Diritti

CENTRI SOCIALI E GARANZIE COSTITUZIONALI…

CENTRI SOCIALI E GARANZIE COSTITUZIONALI Stavolta è il Sisde che va alla carica, ma il tono dell’allarme non cambia. Il messaggio è: l’eversione sta penetrando in nuovi ambienti, per strumentalizzare gruppi e movimenti e reclutare nuovi adepti. Qualche tempo fa un…

CENTRI SOCIALI E GARANZIE COSTITUZIONALI

Stavolta è il Sisde che va alla carica, ma il tono dell’allarme non cambia. Il messaggio è: l’eversione sta penetrando in nuovi ambienti, per strumentalizzare gruppi e movimenti e reclutare nuovi adepti. Qualche tempo fa un allarme analogo – inquietante per la sua genericità, perché conteneva un attacco al sindacato e per l’autorità di chi lo lanciava – era venuto dal ministro dell’Interno Pisanu; ora è il turno di Alfredo Mantice, capo dipartimento analisi del Sisde (servizi segreti civili). Mantice ha detto che “oggi in Italia esistono energie eversive molto roganizzate e radicate, soprattutto nell’asse pedemontano tra Milano e Torino sono presenti vecchi militanti del partito armato che stanno facendo campagna di reclutamento in alcuni centri sociali particolarmente effervescenti”. Mantice non ha fatto nomi, ma la lacuna è stata presto colmata da alcuni quotidiani, che hanno indicato i centri sociali da mettere all’indice.

La gravità delle affermazioni di Mantice è evidente, perché indicare l’area dei centri sociali come terreno di conquista per il nuovo terrorismo è un’operazione pericolosissima: è la premessa per l’emarginazione, e la criminalizzazione, di luoghi e strutture che fanno stabilmente parte del nostro tessuto associativo. Non è affatto un caso che le affermazioni di Mantice siano state sgeuite da alcune prese di posizione da parte di esponenti di An, che sono arrivati a chiedere (con Gianni Plinio, capogruppo alla Regione Liguria) nientemeno che la chiusura di tutti i centri sociali. Che piacciano o meno, i centri sociali sono luoghi di aggregazione e di inziativa politica del tutto legittimi, ma si trovano su una scomoda prima linea, sotto un’offensiva non dichiarata ma dai connotati chiaramente repressivi.
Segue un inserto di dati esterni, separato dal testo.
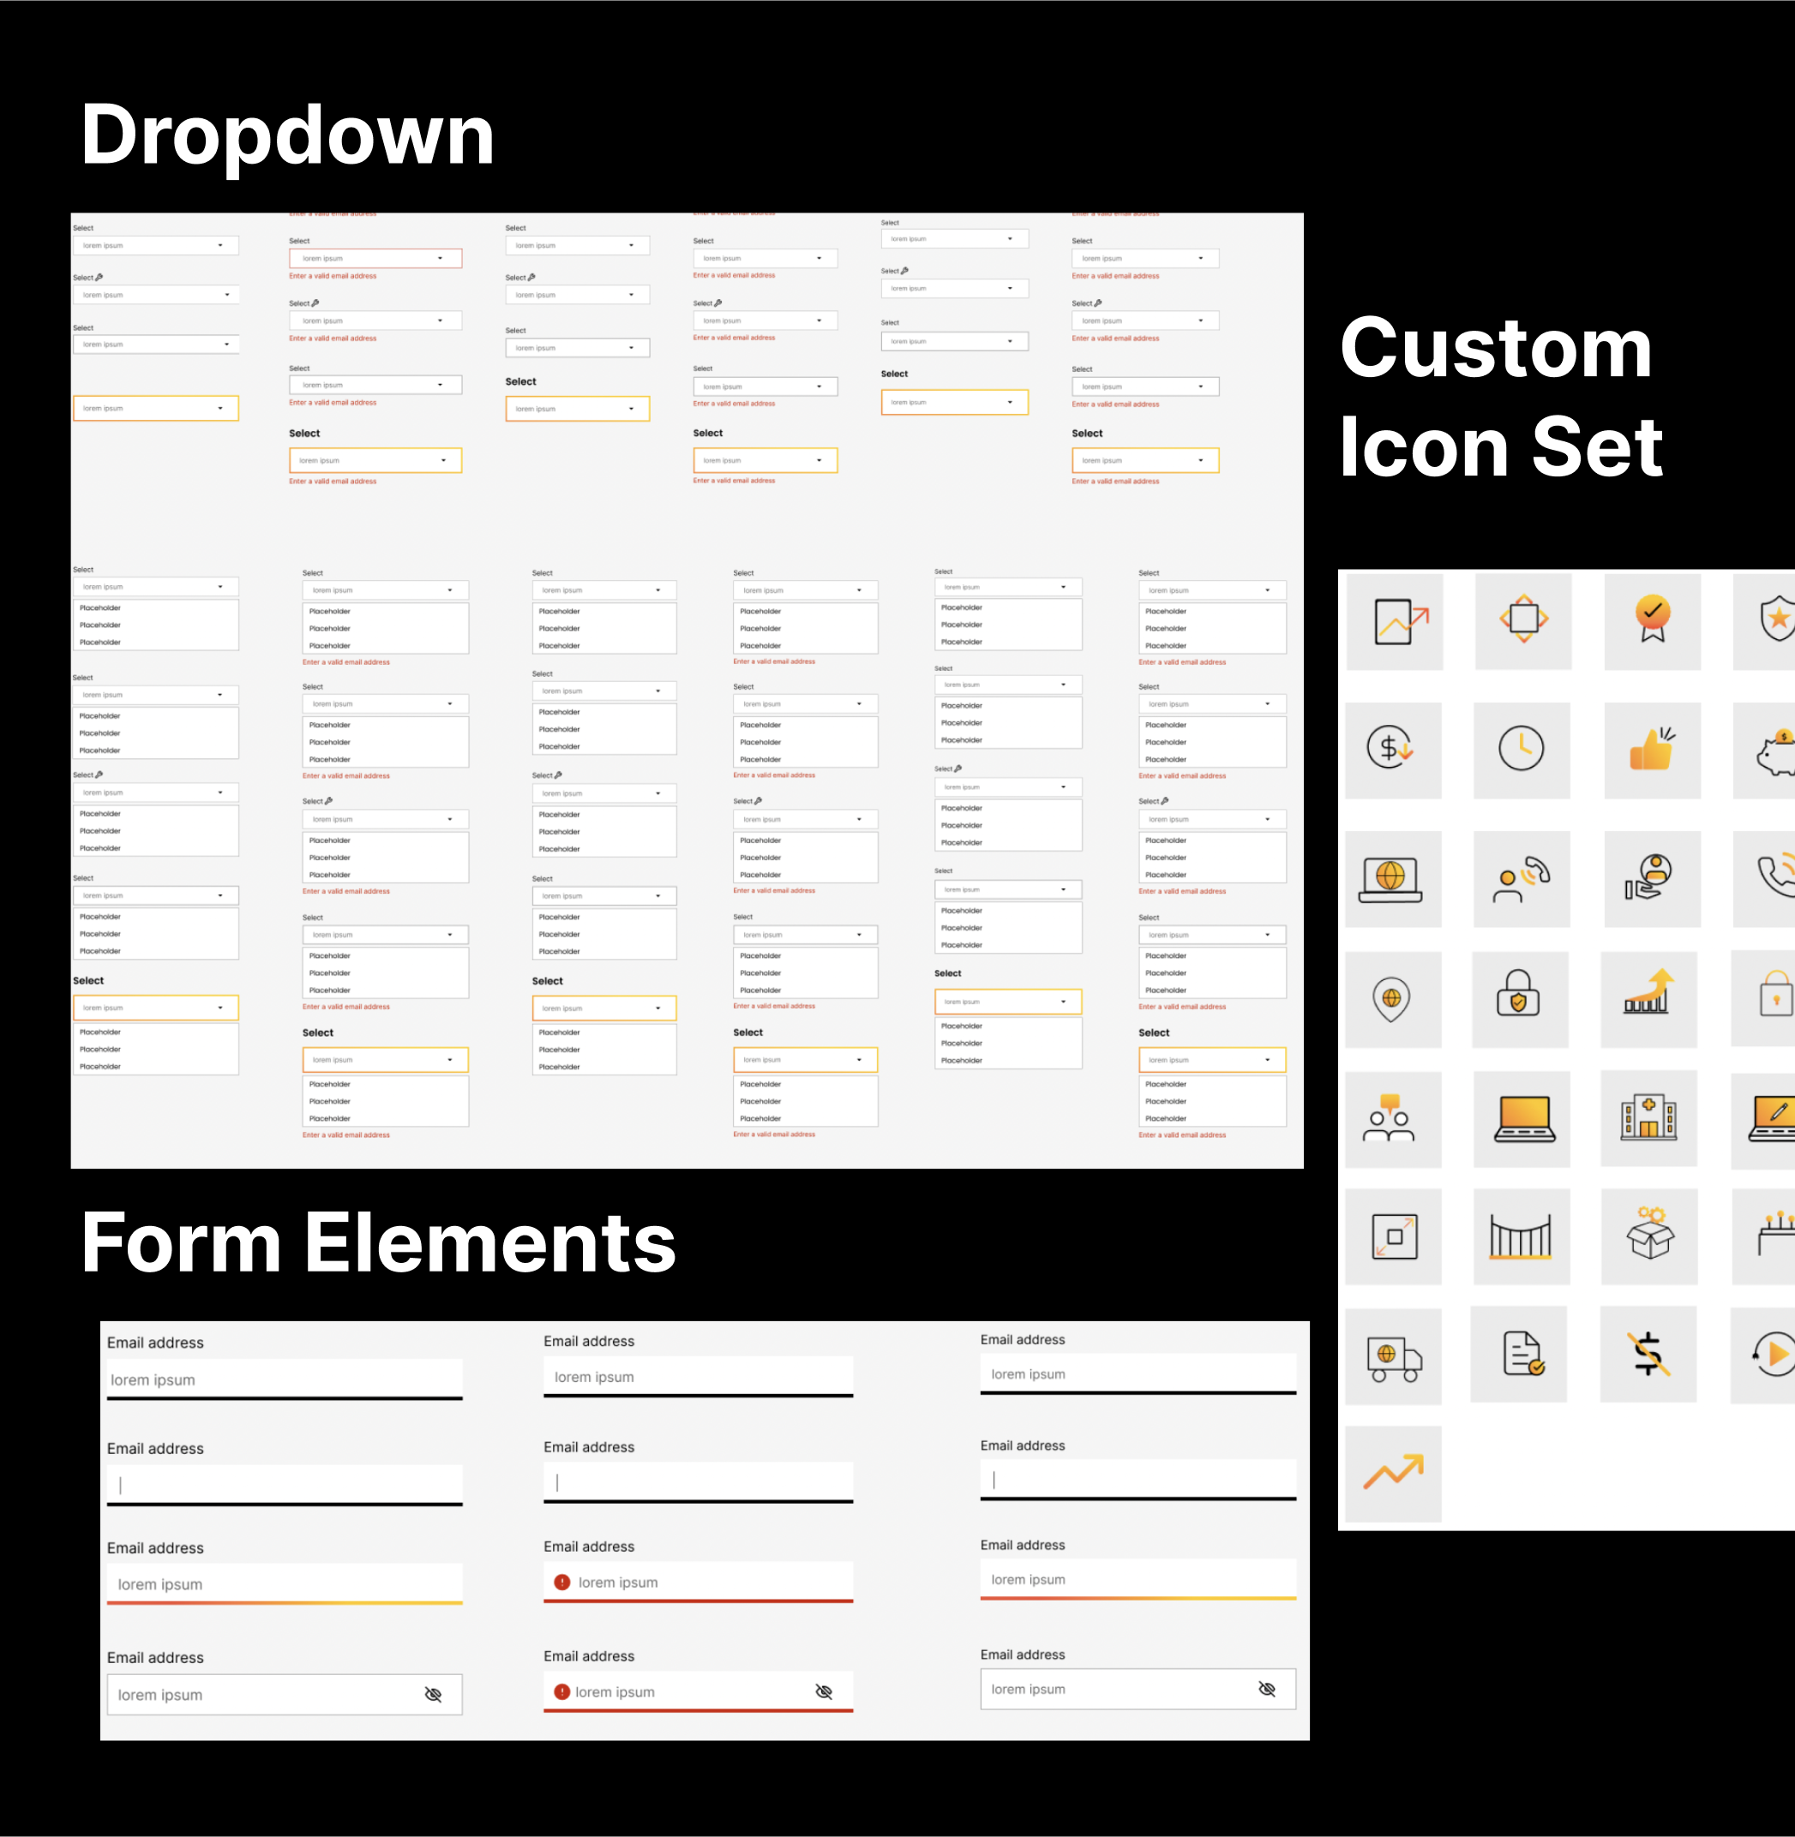The height and width of the screenshot is (1837, 1795).
Task: Click the bridge icon tile
Action: [1520, 1237]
Lo stesso giorno dell’uscita di Mantice, Casarini e 33 altri esponenti dei centri sociali del Nord Est sono stati condannati a pene di sei-sette mesi per i fatti avvenuti nel 2001 durante una manifestaizone contro la visita di Haider a Venezia; il giudice ha assolto tutti da altre accuse riguardanti scontri avvenuti durante un tentativo di sgombero del centro sociale Rivolta. La sentenza è da ritenere positiva, perché il giudice ha giudicato eccessive le richieste del pm (2 anni e tre mesi) e ha di fatto riconosciuta la fondatezza della valutazioni espresse in una dichiarazione pubblica – diffusa pochi giorni prima della sentenza – a favore dle lavoro sociale svolto dal centro sociale Rivolta e firmata, fra gli altri, dall’ex sindaco di Venezia Massimo Cacciari. Già qualche mese fa, di fronte alla richiesta di un provvedimento di sorveglianza speciale per lo stesso Casarini, un appello sottoscritto da centinaia di persone aveva ‘aperto la strada’ alla sentenza del giudic,e che rifiutò la richiesta. Sono episodi, forse non eclatanti, che però segnalano come in Italia sia in corso una lotta sommersa fra pulsioni autoritarie che covano nelle istituzioni e forme di resistenza – purtroppo isolate e almeno in apparenza episodiche – che vogliono preservare tutte le garanzie costituzionali e quindi la piena libertà d’espressione del dissenso.